*What you have to do:*
Please rewrite the rows as a JSON list of strings with one string per line, starting at the line that has "Choose the blue potion flask recipe" and stopping after the line that has "Where should I". Skip blank lines and leave the pictures out of the list.

*Extracted records:*
------

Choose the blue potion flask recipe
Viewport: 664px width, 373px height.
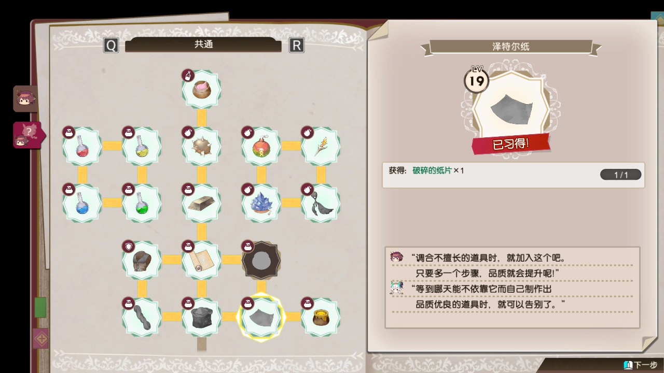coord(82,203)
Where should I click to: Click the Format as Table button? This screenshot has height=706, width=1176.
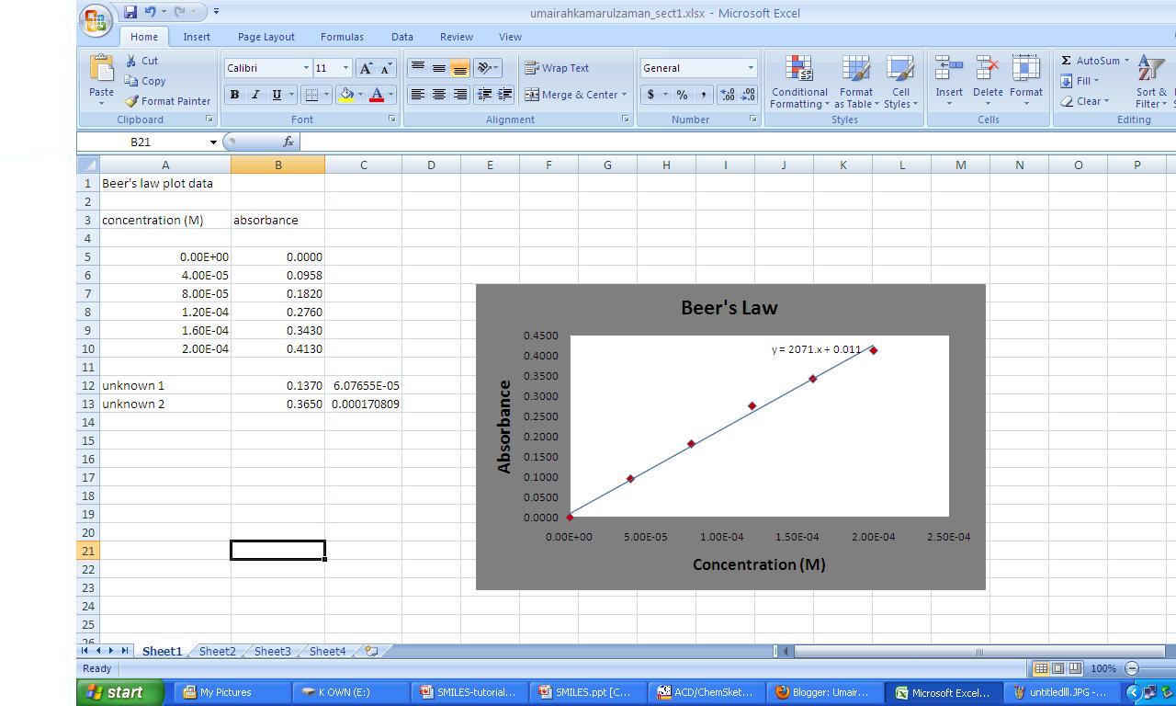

------

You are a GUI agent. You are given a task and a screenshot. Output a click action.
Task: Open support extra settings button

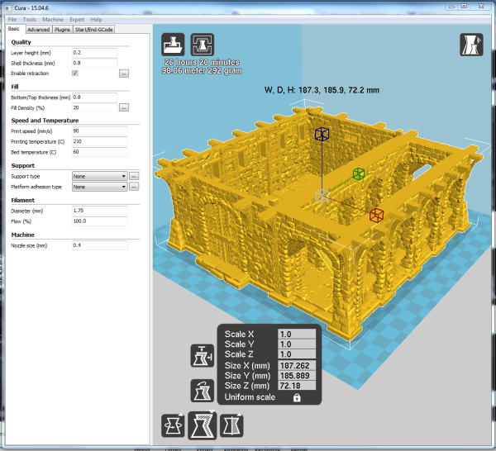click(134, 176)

------

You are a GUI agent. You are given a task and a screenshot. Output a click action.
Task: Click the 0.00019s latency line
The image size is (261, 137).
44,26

------

*Output:*
[
  "Choose the blue potion flask recipe",
  "Viewport: 664px width, 373px height.",
  "coord(82,203)",
  "Where should I click to: Click the Format as Table button? This screenshot has height=706, width=1176."
]